Question

Along a road lie an odd number of stones placed at intervals of $10$ metres. These stones have to be assembled around the middle stone. A person can carry only one stone at a time. A man carried the job with one of the end stones by carrying them in succession. In carrying all the stones he covered a distance of $3$km. Find the number of stones.

Answer 1

Let the number of stones be $2n+1$ so that there is one mid-stone and n stones each on either side of it. If P be mid-stone and A, B be last stones on the left and right of P respectively.
There will be $(n+1)$ stones on the left and $(n+1)$ stones on right side of P(P being common on both sides) or n intervals each of $10$ metres both on the right and left side of mid-stone.
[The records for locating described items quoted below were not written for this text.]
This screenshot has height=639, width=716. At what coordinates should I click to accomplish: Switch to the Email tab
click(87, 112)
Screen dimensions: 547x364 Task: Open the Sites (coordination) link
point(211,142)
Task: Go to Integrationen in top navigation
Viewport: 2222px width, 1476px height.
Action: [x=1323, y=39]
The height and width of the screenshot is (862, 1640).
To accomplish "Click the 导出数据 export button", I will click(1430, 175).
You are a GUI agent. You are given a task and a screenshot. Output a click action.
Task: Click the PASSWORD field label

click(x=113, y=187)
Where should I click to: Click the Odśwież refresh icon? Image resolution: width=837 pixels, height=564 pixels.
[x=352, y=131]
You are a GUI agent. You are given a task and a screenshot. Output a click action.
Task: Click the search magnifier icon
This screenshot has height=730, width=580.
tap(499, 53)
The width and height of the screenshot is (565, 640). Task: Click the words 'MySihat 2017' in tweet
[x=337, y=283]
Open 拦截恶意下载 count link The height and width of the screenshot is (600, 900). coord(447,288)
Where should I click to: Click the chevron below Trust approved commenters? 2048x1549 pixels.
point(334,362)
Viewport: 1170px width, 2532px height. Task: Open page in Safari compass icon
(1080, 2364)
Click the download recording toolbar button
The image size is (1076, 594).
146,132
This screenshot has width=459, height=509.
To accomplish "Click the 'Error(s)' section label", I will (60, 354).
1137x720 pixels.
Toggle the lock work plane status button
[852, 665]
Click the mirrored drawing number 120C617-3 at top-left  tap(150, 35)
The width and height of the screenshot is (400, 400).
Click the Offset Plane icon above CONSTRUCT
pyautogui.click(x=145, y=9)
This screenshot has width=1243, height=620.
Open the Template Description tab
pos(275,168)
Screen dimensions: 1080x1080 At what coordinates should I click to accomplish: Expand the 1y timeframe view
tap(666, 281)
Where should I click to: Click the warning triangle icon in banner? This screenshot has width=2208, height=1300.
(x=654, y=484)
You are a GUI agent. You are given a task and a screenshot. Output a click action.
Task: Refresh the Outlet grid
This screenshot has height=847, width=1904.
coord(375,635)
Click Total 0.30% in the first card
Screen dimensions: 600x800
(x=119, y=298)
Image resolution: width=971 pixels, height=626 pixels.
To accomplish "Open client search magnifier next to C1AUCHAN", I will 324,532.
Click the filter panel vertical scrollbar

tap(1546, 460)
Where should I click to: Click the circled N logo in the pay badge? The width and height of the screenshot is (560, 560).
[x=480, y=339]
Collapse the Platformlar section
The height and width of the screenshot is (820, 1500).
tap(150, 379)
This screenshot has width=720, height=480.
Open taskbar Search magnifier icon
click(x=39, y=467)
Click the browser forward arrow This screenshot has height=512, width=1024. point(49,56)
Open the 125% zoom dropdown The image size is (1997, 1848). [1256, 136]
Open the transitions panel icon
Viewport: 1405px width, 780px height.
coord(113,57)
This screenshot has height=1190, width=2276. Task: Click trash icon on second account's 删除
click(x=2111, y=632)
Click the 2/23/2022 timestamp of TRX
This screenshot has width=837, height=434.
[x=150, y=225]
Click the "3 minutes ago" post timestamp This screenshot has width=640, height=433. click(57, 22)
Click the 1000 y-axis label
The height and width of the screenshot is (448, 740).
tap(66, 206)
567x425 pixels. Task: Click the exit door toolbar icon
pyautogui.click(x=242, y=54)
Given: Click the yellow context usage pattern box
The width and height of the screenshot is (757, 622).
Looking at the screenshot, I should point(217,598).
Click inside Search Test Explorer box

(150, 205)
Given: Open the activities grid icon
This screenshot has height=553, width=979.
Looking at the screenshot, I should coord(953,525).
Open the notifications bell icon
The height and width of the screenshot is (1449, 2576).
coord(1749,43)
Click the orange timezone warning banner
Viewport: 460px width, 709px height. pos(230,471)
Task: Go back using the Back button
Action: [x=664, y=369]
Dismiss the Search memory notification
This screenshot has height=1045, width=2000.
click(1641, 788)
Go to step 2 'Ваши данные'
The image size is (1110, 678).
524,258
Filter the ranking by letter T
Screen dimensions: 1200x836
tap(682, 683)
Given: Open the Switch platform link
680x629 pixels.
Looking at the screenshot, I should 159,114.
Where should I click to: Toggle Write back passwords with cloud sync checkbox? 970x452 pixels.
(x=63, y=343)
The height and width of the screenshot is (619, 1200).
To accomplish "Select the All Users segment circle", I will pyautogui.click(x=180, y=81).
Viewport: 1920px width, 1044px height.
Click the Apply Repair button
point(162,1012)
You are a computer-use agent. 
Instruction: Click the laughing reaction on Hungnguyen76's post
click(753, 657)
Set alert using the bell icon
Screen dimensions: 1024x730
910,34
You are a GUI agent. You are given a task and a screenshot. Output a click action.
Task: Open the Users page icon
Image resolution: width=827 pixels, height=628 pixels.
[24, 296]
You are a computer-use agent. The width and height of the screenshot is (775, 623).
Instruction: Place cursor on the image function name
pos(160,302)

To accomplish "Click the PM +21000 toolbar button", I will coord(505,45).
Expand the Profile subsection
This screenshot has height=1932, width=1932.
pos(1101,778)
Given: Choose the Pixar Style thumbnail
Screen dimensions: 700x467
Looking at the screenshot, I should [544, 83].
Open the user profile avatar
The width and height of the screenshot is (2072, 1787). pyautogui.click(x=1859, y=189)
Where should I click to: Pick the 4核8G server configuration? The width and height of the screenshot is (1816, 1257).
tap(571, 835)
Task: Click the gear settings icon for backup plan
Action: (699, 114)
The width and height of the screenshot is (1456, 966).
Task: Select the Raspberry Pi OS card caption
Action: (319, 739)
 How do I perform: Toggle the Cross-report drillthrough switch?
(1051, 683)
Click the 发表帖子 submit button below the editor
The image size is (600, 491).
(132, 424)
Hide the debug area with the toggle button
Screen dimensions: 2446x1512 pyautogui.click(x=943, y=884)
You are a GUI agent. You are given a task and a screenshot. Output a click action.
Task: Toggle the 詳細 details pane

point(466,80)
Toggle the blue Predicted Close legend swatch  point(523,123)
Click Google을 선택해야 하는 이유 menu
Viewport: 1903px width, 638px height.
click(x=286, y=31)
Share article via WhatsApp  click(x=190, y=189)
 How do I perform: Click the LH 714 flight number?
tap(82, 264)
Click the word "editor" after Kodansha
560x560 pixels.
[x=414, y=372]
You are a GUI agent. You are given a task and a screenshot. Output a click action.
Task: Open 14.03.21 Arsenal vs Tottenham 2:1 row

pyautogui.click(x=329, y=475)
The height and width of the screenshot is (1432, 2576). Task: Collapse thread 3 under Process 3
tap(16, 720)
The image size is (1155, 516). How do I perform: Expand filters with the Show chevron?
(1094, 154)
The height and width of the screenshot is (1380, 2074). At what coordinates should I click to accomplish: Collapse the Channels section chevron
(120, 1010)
Now he starts from one of the end stones, picks it up, goes to mid-stone, drops it and goes to last stone on the other side, picks it and comes back to mid-stone. In all he travels n intervals of $10$ metres each $3$ times. Now from centre he will go to $2$nd stone on L.H.S. then come back and then go to $2$nd last on R.H.S. and again come back. Thus he will travel $(n-1)$ intervals of $10$ metres each $4$ times. Similarly $(n-2)$ intervals of $10$ metres each $4$ times for $3$rd and so on for the last.
Hence the total distance covered as given $=3$k.m. $=3000$m.
or $3.10n+4\left[10\right(n-1)+10(n-2)+$_______$+10]$
$=30n+40[1+2+3+$________$(n+1)]=3000$
or $30n+40\left[\right(n-1\left)/2\right][1+n-1]=3000$
or $2n^2+n-300=0$
or $(n-12)(2n+25)=0$,
$\therefore n=12$.
Hence the number of stones $=2n+1=25$.